When the outcomes of cases can be accurately predicted this way by counting Justices as either reliably conservative or liberal, then the distinction between politics and higher law is lost, and the Court can be fairly described as experiencing a crisis of legitimacy. Predicting Supreme Court jurisprudence should not sound like debating the baseball playoffs.

The question of whether this type of math works to accurately predict cases—and particularly in lieu of precedent—has long been debated.77 For our current purposes, however, the winner of this debate is irrelevant. The question is whether people believe that case outcomes can be predicted by this simple, party-based math.

The lack of faith in Justices applying law over politics shines even more in the context of recusal or disqualification. Scalia once prompted outrage because he “declined to disqualify himself from hearing a case in which Vice President Dick Cheney was a named party, after flying with the Vice President on a government jet to Louisiana for a weekend of duck hunting, while the appeal was pending.”78 Similar and even worse incidents have peppered the state supreme courts in recent years.79

If concerns for the legitimacy of the Court have been a primary reason to oppose court packing, it would be hard to say that they exist now as they did in 1937. A lack of legitimacy does not necessarily mean we can ignore a threat to it; indeed, possibly we should consider such a threat all the more cautiously if there is little capital left. But it is also possible to see court packing as a part of the solution,80 and it is one that has been adopted by a number of Democrats.

Kamala Harris’s justification for court packing lies precisely on the idea of remedying the lack of public faith in the Court.81 Harris explained that she was open to the idea of court packing precisely because “[w]e are on the verge of a crisis of confidence in the Supreme Court.”82 She is not alone in that perspective: “The Court’s legitimacy will be questioned in the coming years—perhaps as never before. Indeed, even those who think the threat might be overblown still believe that coming challenges to the Court need to be taken seriously.”83

The crisis of legitimacy may derive in part from the overall political dynamic of hyper-polarization that has developed,84 but the Supreme Court may be at the nexus. Kavanaugh’s confirmation process “deeply divided the country,” but was only a part of a trend of “an increasingly politicized fight over Justices.”85 Supreme Court legitimacy is called into question,86 because we have “a Supreme Court whose Justices—on both sides—are more likely to vote along party lines than ever before in American history.”87

C. Court Packing and Judicial Independence

Judicial independence is another mechanism for ensuring the Court is insulated from political pressures—in this case external ones. “[J]udicial independence is essential, because it insulates judges from external interference with their impartial judgment that could corrupt the rule of law.”88 Judicial independence is a crucial norm for the rule of law across the world: “[T]he Constitution Project declares that ‘judges are supposed to be responsive only to the rule of law and the Constitution, not to majority will or public, political, or media pressure . . . .’”89 Protecting judicial independence means preventing other institutions—from parties to branches—from directly interfering with the judgment of the Justices, either individually or as a group.

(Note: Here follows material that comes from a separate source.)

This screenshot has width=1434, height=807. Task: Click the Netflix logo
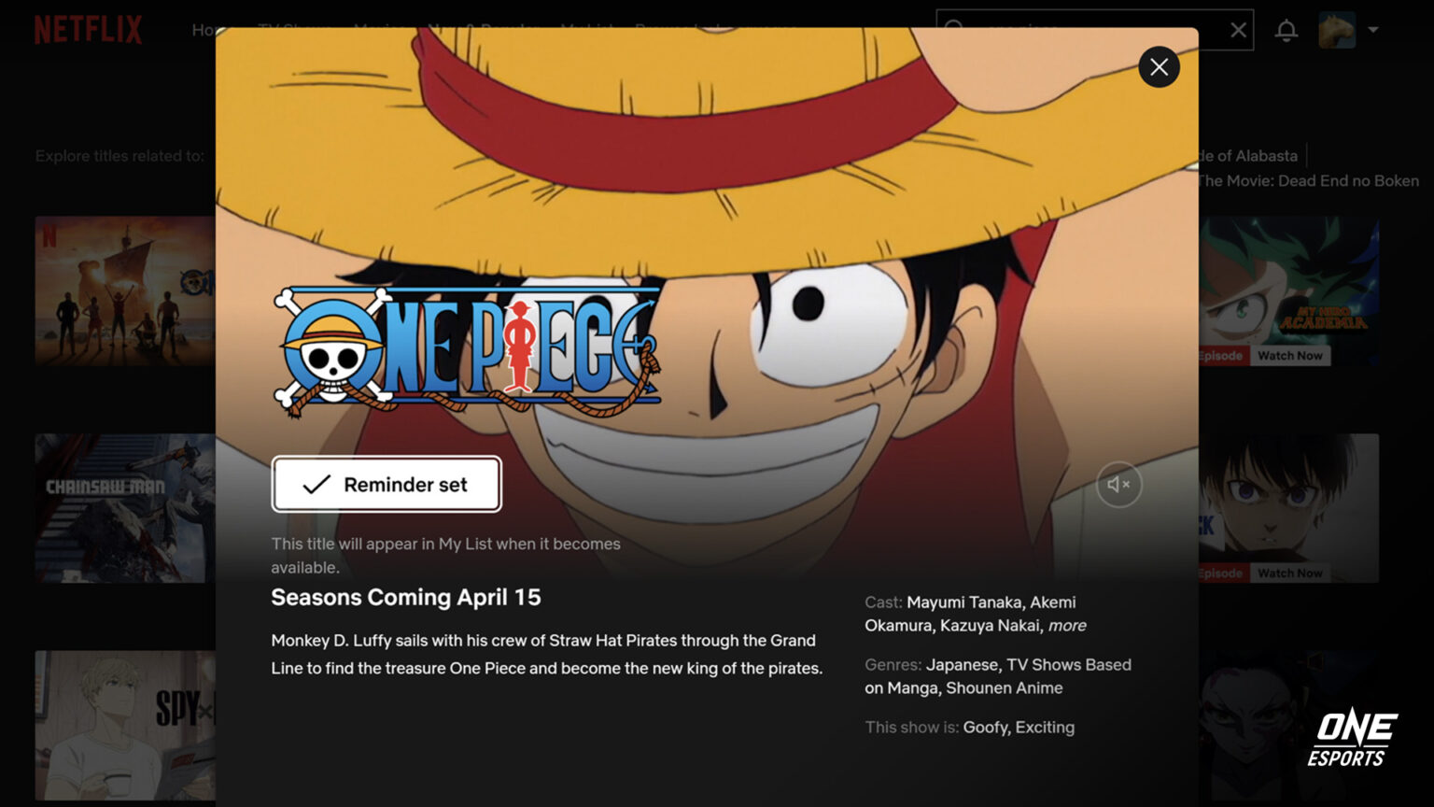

Congress has opportunities to impact the Court through such mechanisms as impeachment or changes in the Court’s jurisdiction. But more informally, Congress can “hurt the Court by refusing to raise judicial salaries to keep up with inflation, by ignoring the Chief Justice’s administrative and personnel requests, and by overloading the judiciary with too many cases.”90 All of these mechanisms provide Congress with opportunities to infringe upon the Court’s judicial independence.

From the beginning, a loss of judicial independence was one of the key arguments made against court packing.91

In one crucial way the current situation differs from the 1937 attempt at court packing: In 1937 what Roosevelt needed was a change in jurisprudence. There were specific decisions that Roosevelt wanted overturned because those decisions impeded his New Deal plan for a federally based financial recovery from the Great Depression. The desire to reverse those decisions specifically was never a secret. Roosevelt acknowledged the intent directly, and Senate testimony confirmed.

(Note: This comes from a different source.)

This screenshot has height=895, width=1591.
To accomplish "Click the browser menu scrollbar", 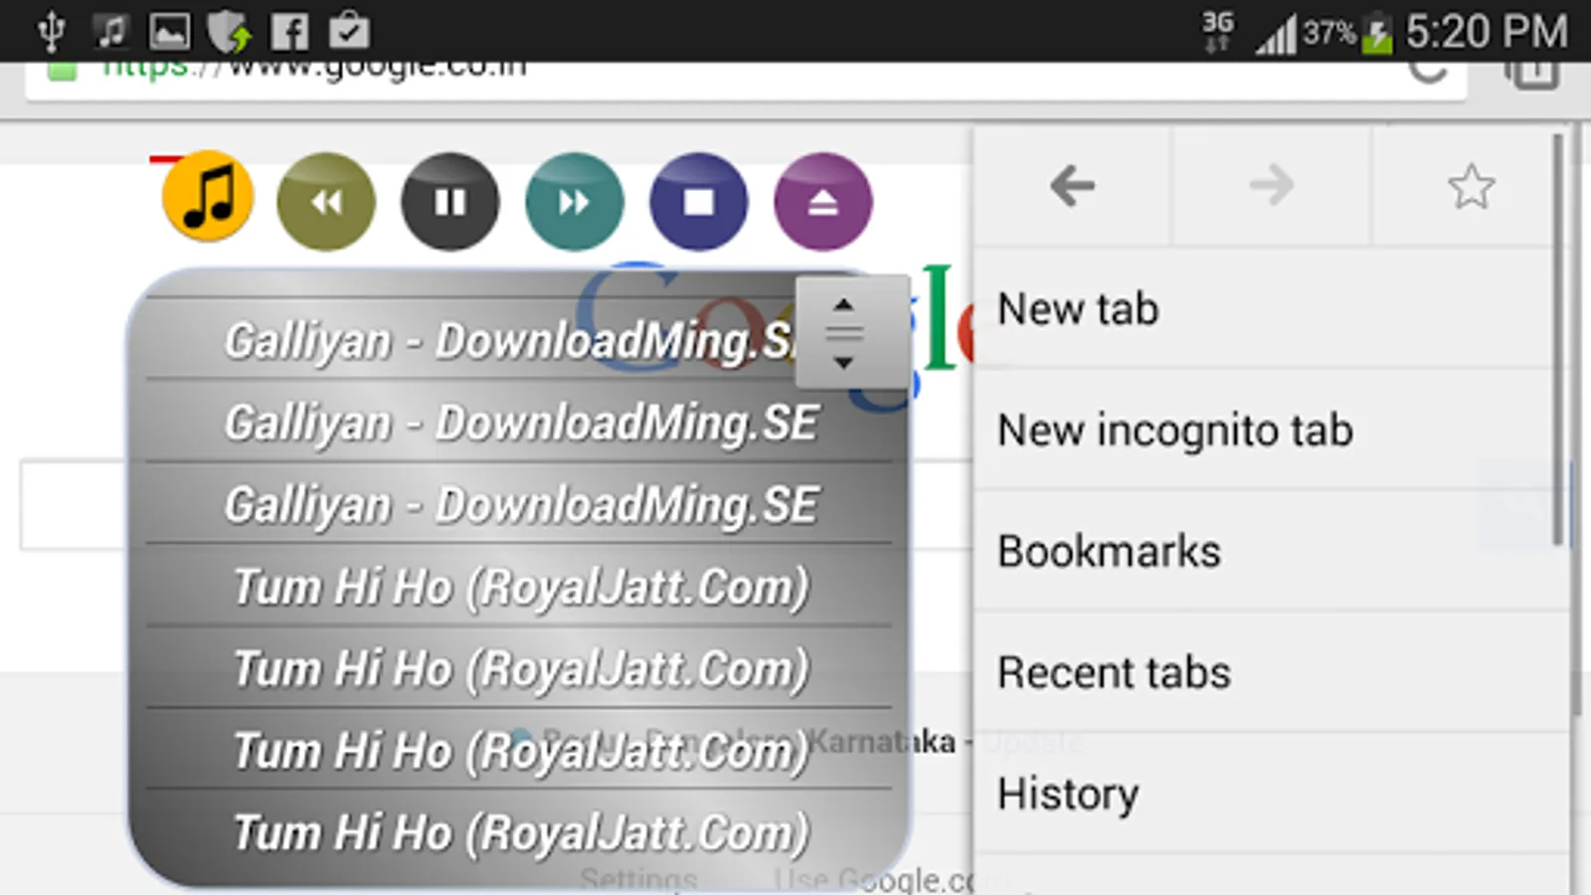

I believe that in the current situation, court packing is not about changing a particular decision or set of decisions from the Supreme Court. Instead, the desire stems from an understanding of the political makeup of the Court itself. The ability to do Supreme Court math accurately is again the problem. Both Congress and the public seem to believe that they will be able to accurately predict how Justices will decide cases based on political parties. In that way, it is the loss of legitimacy that is truly at issue, not a loss of judicial independence. Nor is the challenge to the Court’s independence the same when packing would not be retributive for a particular decision, but instead a more generalized desire to ensure the political balance of the Court.

D. Court Packing as Against Constitutional Norms

Constitutionality is not a strong argument against court packing. Recently, scholars have regularly concluded that changing the number of Justices is constitutionally acceptable.92 Historically, the idea of constitutionality was more intertwined with the idea that not changing the size of the Court was an inviolable constitutional norm. Raymond Moley testified before the Senate, stating that “that there was now a ‘custom of the Constitution’ against Court-packing, which he contended was ‘as binding upon public officials as a written provision of the Constitution itself.’”93 Similarly, Erwin Griswold testified both that it was possible court packing was unconstitutional and that “not all things that are constitutional are things that should be done.”94

The norm certainly has been strong in American constitutional culture.95 In 2018, Tara Leigh Grove wrote about the crystallization of conventions into legal rules and used court packing as an example of why “such crystallization is not necessary.”96 She explained, “There can be a strong convention against a court-curbing measure, even if the legal community thinks the measure would be ‘legal.’”97 She concluded the example with a strong statement of how court packing would never now be considered.98 Yet, now we know that court packing is not far from consideration by reasonable minds. A norm is culture, and culture changes.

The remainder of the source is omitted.